Reconozco que siempre he sentido admiración por esa gente, ya sean hombres o mujeres, entregadas a la noble tarea del campo o de la ganadería, porque en medio de la vida inagotable de sensaciones y manifestaciones de las plantas y animales, van adquiriendo la cátedra viviente, que es la que en realidad nos pone en relación con la providente poética creativa.
Justo, en estos momentos en que la naturaleza nos sorprende en tantas partes del mundo, con sus explicitas llamadas al orden, lo que nos ha de mover y conmover a cultivar la tierra sin dañarla, de modo que podamos compartir sus frutos pensando no sólo en el momento actual, sino también en las generación que nos proseguirán.
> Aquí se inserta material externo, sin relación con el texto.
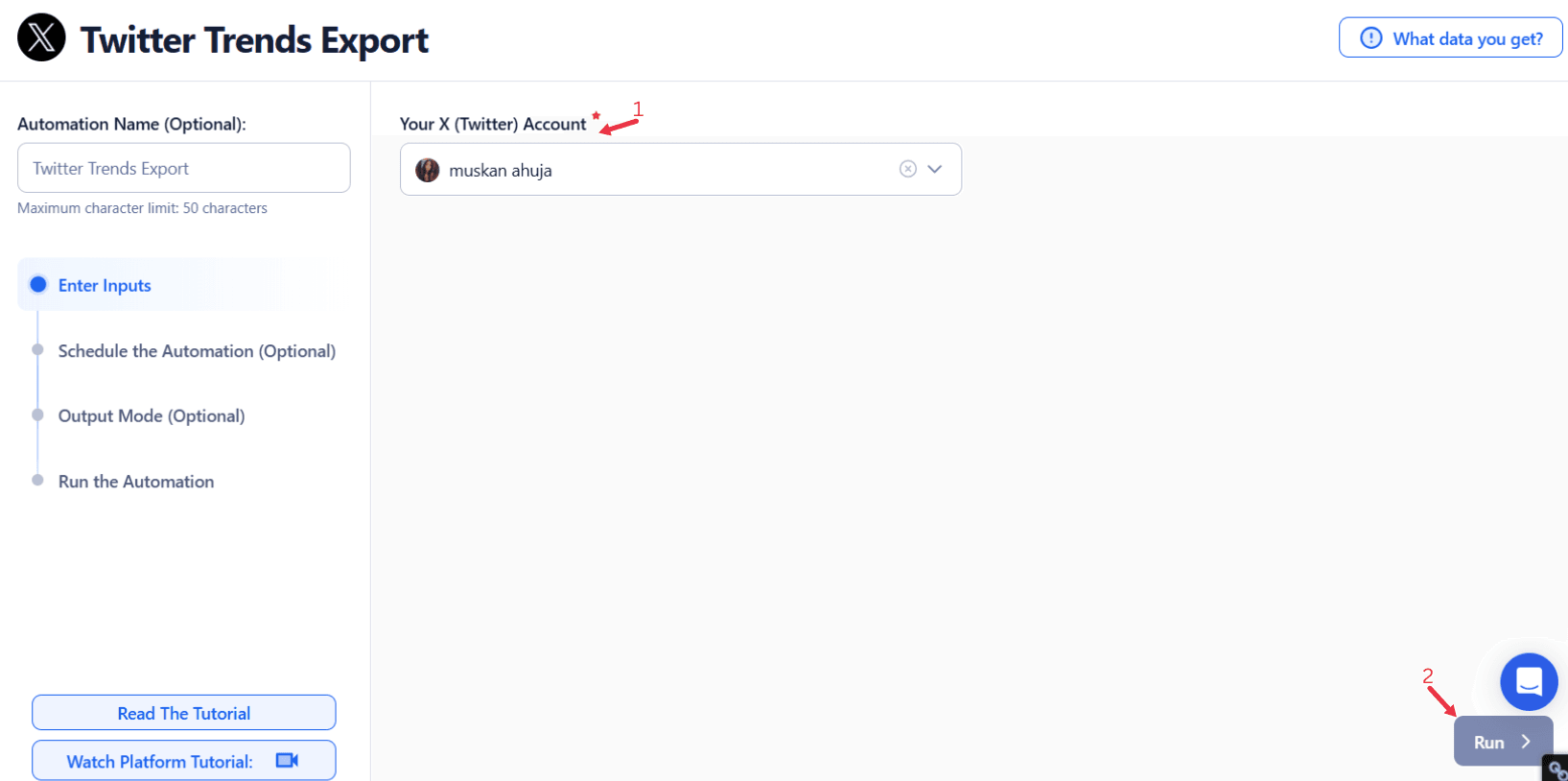Focus the Automation Name input field
The height and width of the screenshot is (781, 1568).
184,168
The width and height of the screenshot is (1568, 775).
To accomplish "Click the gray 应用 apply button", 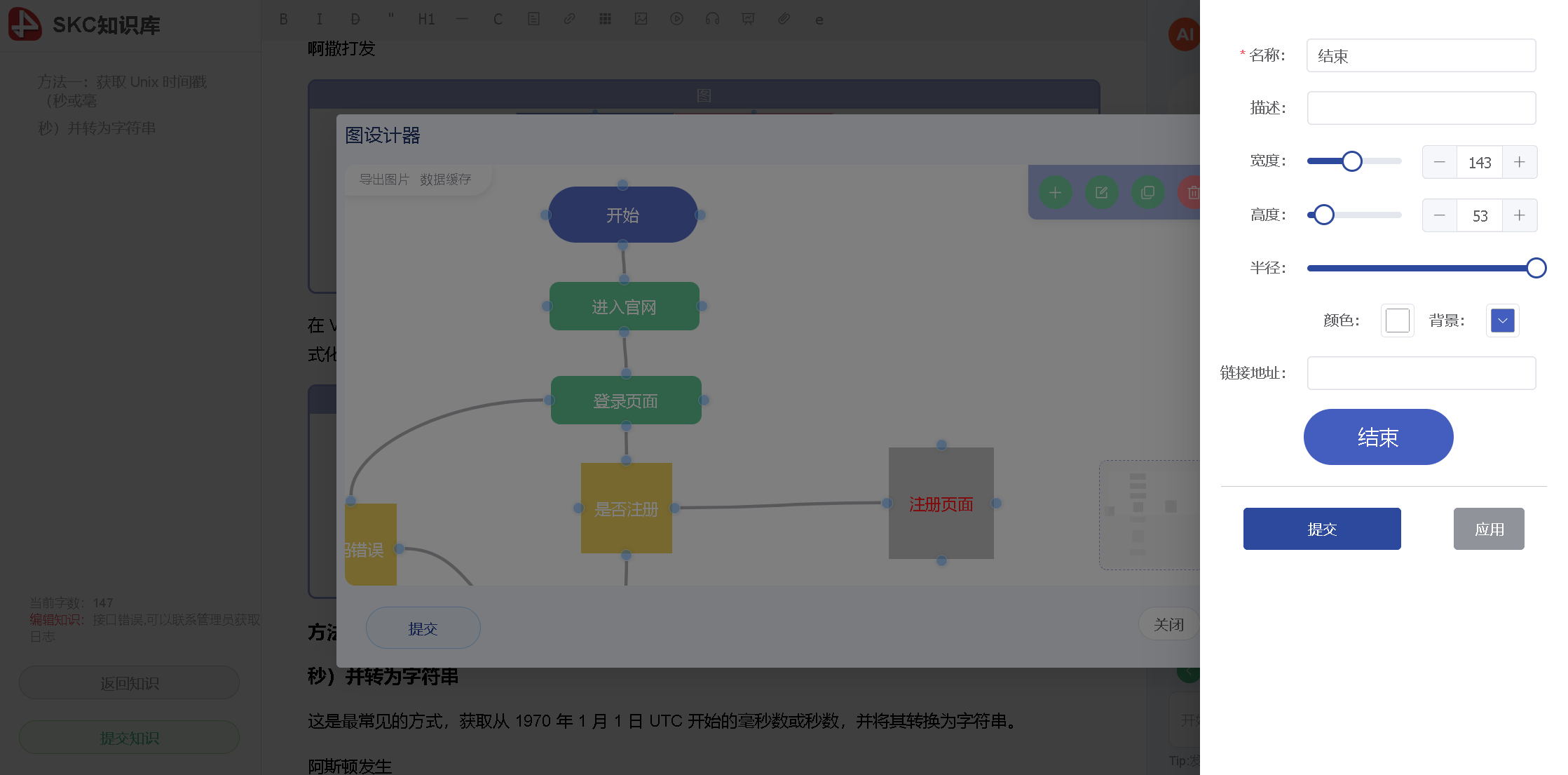I will 1488,529.
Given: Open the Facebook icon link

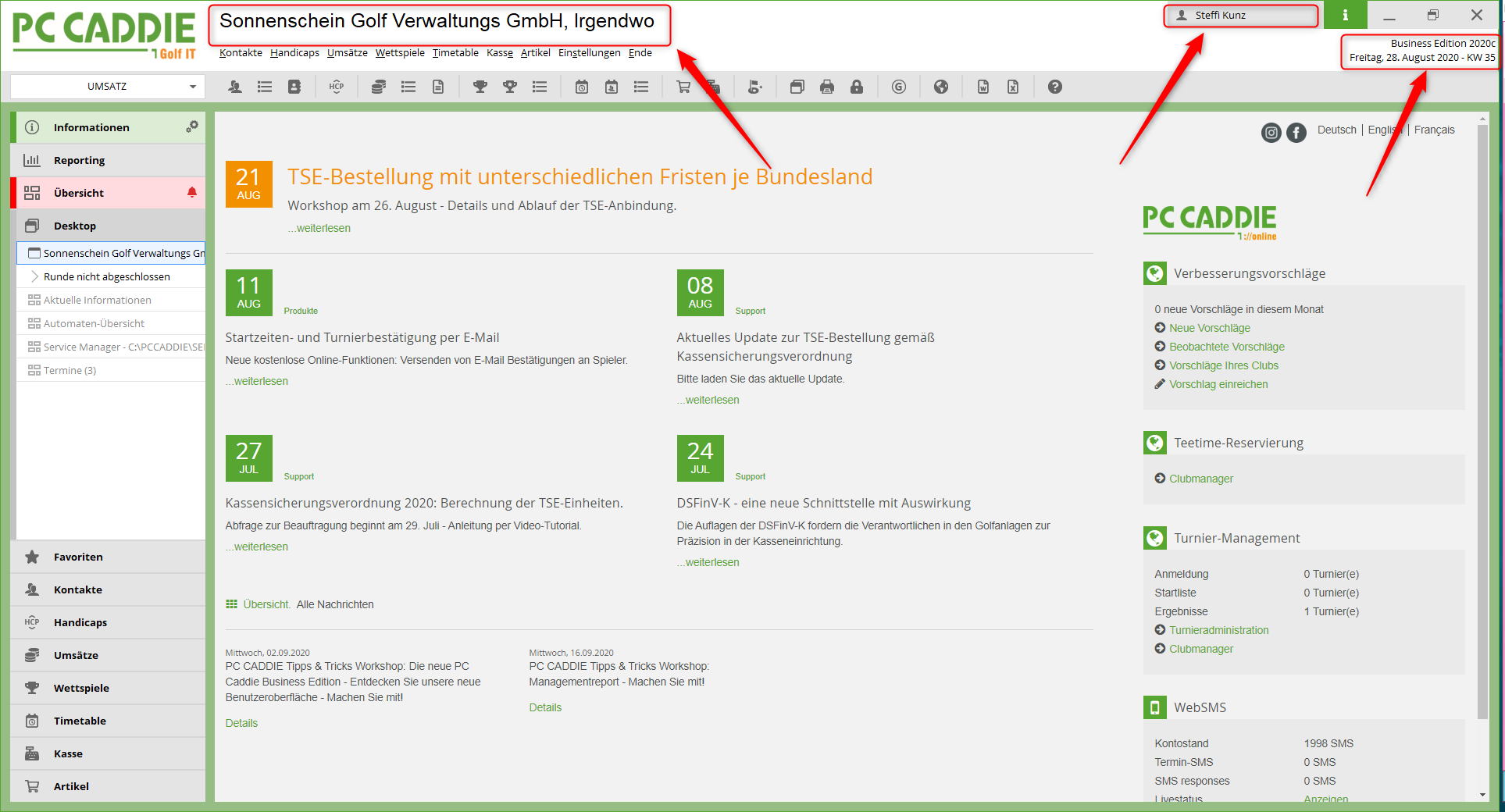Looking at the screenshot, I should point(1296,133).
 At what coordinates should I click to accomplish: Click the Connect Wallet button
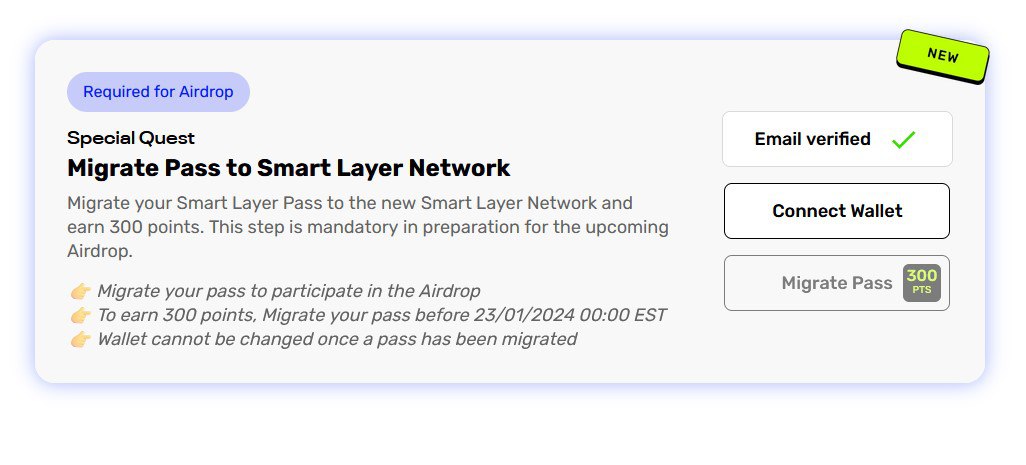point(836,211)
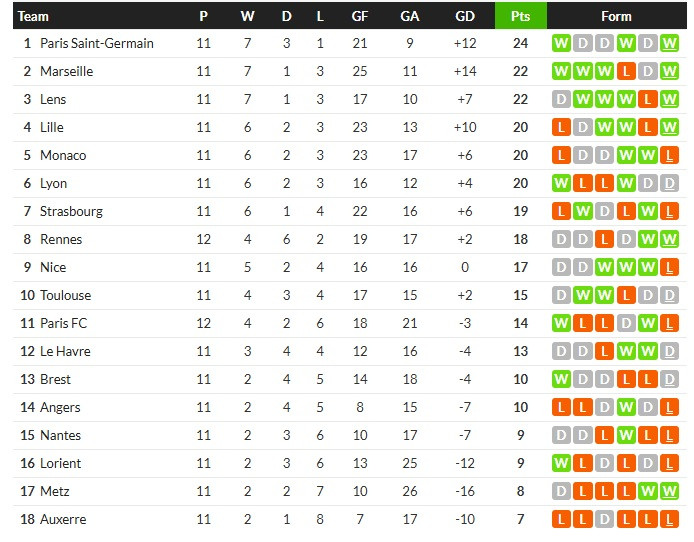Click the GF column header

(x=360, y=16)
De ahí, lo transcendente del momento, clave para proseguir la continuidad, a través de una tierra sin hambre ni pobreza. Conseguir, por tanto, que todo ser humano pueda llevar a cabo sus innatas aspiraciones naturales ha de ser una misión que nos universalice, activando la igualdad de género y empoderando, tanto a la hembra como al varón, en esa poética lucha contra la carencia extrema, la necesidad y la desnutrición.
Sea como fuere, los datos son los que son y no se pueden ocultar. En promedio, y según Naciones Unidas, resulta que las mujeres representan algo más del 40% de la fuerza laboral agrícola en los países en desarrollo, pudiendo llegar a más del 50% en determinadas partes de África y Asia. Sin embargo, sabemos que suelen enfrentarse a una discriminación significativa en lo que respecta a la propiedad de la tierra y el ganado, en temas de remuneración y participación en la toma de decisiones de entidades como las cooperativas agrarias y el acceso a recursos, crédito y mercado para que sus explotaciones y granjas prosperen.
Todo ello revierte en una grave, gravísima injusticia, que además impide crecer humanamente, sin descartar a nadie. En ocasiones, nos falta esa comunión de voces para alimentarnos todos y de manera sana, puesto que únicamente teniendo las mismas oportunidades es cómo podemos construir un mundo inclusivo y justo.